Mumbai: The rupee on Tuesday declined by 10 paise to close at an 18-month low level of 75.88 against the US dollar due to persistent foreign fund outflows and concerns over inflation.
Muted domestic equities and the dollar demand from corporates also weighed on the local unit, analysts said.
At the interbank foreign exchange market, the local currency opened at 75.94 against the greenback. During the day, the local unit witnessed an intra-day low of 75.95 and a high of 75.83 against the US dollar.
The rupee closed at 75.88 against the dollar, a level not seen since June 22, 2020.
In the previous session, the rupee had settled at 75.78 against the greenback.
On the domestic macroeconomic front, the wholesale price-based inflation surged to more than a decade high of 14.23 per cent in November, mainly due to hardening of prices of mineral oils, basic metals, crude petroleum and natural gas.
“Rupee weakened against the US dollar following risk-off sentiments and dollar demand from corporates for dividend payments. While foreign investors remain net sellers in domestic equities and debt,” said Dilip Parmar, Research Analyst, HDFC Securities.
“Overseas markets are struggling for direction, with conditions fairly quiet ahead of a FOMC meeting. Fed announcement to speed up asset purchases should continue to support the dollar while dovish decisions from RBI weighing on rupee,” Parmar added.

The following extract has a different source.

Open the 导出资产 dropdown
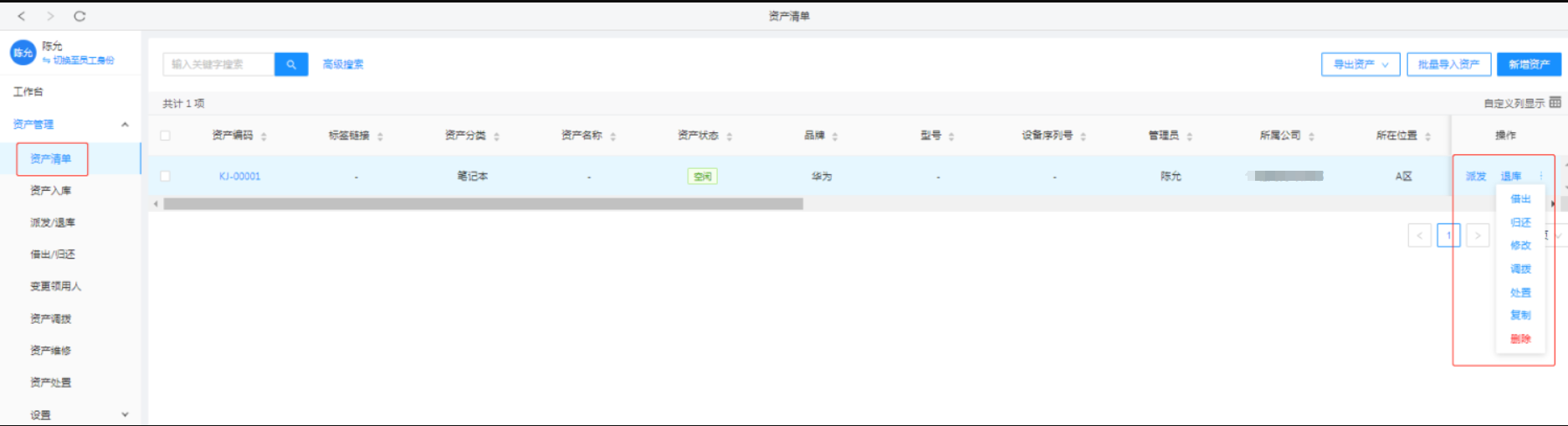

Nish Bhatt, Founder & CEO, Millwood Kane International said that there was a broad weakness across Asian markets ahead of the US Fed’s meeting that may announce an accelerated pace of liquidity tightening. A tapering by the US Fed will lead to an outflow of fund flows from emerging markets.
The inflation in the US has risen to a multi-decade high, posing a risk for the Fed to act sooner than expected.
“The weakness in the rupee is despite record RBI reserves of around USD 640 billion. The central bank has added over USD 60 billion in forex reserves in FY22. The latest retail inflation data in India hit a 3-month high,” Bhatt said.
The decline in the rupee has also been driven by the fear of the rapid spread of the Omicron variant. This is post the UK PM’s warning of a ‘tidal wave’ of new cases, and WHO stating it as a high global risk,” said Bhatt.
British Prime Minister Boris Johnson on Monday confirmed the UK’s first death from the Omicron variant of coronavirus, probably the first known fatality from the highly transmissible variant of COVID-19 in the world.
The next few days will be dominated by the US Fed, ECB, and BoJ as they meet to decide on their respective monetary policy. Central banks’ action on rate, liquidity, and the resolve to aid recovery in growth rate will guide global equities and currencies, Bhatt added.
Meanwhile, the dollar index, which gauges the greenback’s strength against a basket of six currencies, was trading 0.01 per cent down at 96.30.
On the domestic equity market front, the BSE Sensex ended 166.33 points or 0.29 per cent lower at 58,117.09 while the broader NSE Nifty fell 43.35 points or 0.25 per cent to 17,324.90.
Foreign institutional investors remained net sellers in the capital market on Monday, as they offloaded shares worth Rs 2,743.44 crore, according to the exchange data.